Probablement a-t-il pensé aux risques de déportation de sa famille s’il désertait l’armée allemande.
Une deuxième exécution de civils évitée de justesse
En 1972, Olivia Sillonville situe les événements qu’elle décrit, et qu’elle a vécus, dans la deuxième quinzaine d’août, très peu de jours avant l’arrivée des troupes d’Afrique du Nord, qui, rappelons-le, ont libéré Gevrey-Chambertin le 10 septembre 1944.
Mme Gilberte Burguet (13 ans en 1944) témoignera en 2008 que Mme Sillonville était bien présente en 1944 dans sa famille et qu’il y a eu fouille des maisons avec bris de serrures et fouille des placards par les Allemands. Les témoins des événements du 29 juillet ne parlent pas de ces fouilles.
Même si la mémoire des habitants est désormais lacunaire, les faits et les dates montrent, aussi extraordinaire que cela puisse paraître aujourd’hui, qu’il y a bien eu deux épisodes avec risques d’exécution de civils à Gevrey-Chambertin.
Pour résumer le récit de Mme Sillonville auquel il convient de se référer (*), tout commence par un seul coup de feu et un soldat allemand blessé (était-ce l’acte d’un résistant isolé ? Etait-ce pour venger la mort du séminariste ? Nous ne le saurons sans doute jamais).
Vingt minutes plus tard, douze soldats allemands, armés et casqués, visitèrent les maisons, expulsèrent les habitants et les emmenèrent dans une petite forêt avoisinante. Au milieu d’une clairière, un autre groupe de soldats allemands les attendaient derrière cinq mitrailleuses sur trépied. Les mitrailleuses étaient dirigées vers les habitants.
Tout à coup, une discussion violente, sonore et dramatique éclata. C’était notre jeune Alsacien qui s’expliquait avec le Feldwebel. La dispute montait, hurlante.
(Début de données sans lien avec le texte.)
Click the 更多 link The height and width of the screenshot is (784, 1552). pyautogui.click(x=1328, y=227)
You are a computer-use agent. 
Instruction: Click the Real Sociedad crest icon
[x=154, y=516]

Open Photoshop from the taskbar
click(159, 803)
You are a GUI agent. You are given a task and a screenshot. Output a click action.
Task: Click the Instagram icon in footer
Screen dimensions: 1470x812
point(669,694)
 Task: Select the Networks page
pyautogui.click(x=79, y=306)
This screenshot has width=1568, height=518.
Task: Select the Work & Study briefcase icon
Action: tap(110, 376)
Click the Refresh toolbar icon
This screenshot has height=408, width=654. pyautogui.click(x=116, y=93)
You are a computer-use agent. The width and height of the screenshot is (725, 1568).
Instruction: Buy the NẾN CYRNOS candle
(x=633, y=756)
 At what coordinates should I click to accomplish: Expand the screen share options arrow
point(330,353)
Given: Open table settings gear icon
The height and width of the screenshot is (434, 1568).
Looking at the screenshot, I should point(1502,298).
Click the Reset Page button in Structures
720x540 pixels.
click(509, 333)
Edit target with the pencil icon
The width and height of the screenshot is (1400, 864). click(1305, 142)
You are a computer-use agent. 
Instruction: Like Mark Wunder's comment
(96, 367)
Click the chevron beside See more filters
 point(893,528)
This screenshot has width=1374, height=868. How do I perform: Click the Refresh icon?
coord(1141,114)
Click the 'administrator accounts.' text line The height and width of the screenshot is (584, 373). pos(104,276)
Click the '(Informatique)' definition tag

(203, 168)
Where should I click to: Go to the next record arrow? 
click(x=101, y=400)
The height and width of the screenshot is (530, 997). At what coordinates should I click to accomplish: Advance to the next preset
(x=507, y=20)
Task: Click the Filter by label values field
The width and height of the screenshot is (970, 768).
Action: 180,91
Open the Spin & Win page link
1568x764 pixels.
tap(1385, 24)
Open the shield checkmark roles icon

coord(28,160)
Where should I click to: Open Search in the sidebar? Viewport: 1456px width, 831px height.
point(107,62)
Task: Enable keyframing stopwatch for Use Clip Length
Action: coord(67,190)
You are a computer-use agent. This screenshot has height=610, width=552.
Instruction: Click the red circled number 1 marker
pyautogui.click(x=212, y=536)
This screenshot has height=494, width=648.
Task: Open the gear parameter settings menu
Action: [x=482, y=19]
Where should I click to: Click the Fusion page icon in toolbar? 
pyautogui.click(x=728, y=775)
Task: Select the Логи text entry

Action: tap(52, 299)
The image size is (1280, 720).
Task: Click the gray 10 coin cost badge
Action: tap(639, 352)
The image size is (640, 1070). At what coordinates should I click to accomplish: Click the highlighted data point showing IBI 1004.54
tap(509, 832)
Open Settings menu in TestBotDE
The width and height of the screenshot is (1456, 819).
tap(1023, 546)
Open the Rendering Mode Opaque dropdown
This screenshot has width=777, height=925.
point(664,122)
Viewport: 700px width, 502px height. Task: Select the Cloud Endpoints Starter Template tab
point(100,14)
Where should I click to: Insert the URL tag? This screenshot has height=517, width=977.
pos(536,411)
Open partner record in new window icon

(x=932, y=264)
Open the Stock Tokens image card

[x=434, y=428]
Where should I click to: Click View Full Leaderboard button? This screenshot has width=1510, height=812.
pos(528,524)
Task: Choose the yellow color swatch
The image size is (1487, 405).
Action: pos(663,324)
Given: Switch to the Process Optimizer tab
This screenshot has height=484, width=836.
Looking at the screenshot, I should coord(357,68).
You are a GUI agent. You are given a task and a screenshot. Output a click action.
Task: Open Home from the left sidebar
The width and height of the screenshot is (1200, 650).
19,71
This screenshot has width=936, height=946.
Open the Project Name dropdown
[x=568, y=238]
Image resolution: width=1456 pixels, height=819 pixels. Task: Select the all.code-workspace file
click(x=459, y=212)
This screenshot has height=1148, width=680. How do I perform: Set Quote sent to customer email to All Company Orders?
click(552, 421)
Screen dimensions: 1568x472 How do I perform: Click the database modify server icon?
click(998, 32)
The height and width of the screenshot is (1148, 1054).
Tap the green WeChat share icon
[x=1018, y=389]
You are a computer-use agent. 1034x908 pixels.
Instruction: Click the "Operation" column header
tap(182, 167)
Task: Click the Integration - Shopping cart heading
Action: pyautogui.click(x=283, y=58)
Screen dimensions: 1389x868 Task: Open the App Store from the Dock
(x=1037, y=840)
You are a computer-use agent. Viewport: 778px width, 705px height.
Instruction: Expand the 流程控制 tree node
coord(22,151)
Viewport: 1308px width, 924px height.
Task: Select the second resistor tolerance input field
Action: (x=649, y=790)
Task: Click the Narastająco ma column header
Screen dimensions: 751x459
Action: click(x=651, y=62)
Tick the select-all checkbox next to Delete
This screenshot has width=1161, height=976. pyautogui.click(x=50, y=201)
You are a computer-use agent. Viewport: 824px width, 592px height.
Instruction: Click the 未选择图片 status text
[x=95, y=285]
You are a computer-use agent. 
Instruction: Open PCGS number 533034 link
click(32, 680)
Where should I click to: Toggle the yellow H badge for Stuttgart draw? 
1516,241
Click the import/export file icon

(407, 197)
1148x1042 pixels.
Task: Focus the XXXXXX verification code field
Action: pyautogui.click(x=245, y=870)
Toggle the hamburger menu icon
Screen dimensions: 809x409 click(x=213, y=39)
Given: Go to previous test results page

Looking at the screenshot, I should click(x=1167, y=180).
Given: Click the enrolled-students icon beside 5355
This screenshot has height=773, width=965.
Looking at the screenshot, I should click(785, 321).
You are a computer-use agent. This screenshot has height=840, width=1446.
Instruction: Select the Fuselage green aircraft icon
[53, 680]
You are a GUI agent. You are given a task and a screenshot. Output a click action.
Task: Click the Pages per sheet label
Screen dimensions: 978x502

Elle dura trois quarts d’heure. Finalement les habitants purent rentrer chez eux. Sans même un sermon…
D’après Mme Sillonville les habitants de Gevrey-Chambertin n’avaient pas pris conscience de ce qui venait de se jouer.
Ainsi on oublie les pacifistes…
Jacques Ducarme
(*) Tous les témoignages connus à ce jour sont dans le cahier du LEUZEU n° 3 à commander auprès de l’association du Val de Leuzeu, Mairie, 21410 Fleurey-sur-Ouche et dans l’article de Mme Olivia SILLONVILLE paru dans le Journal de la France n°164.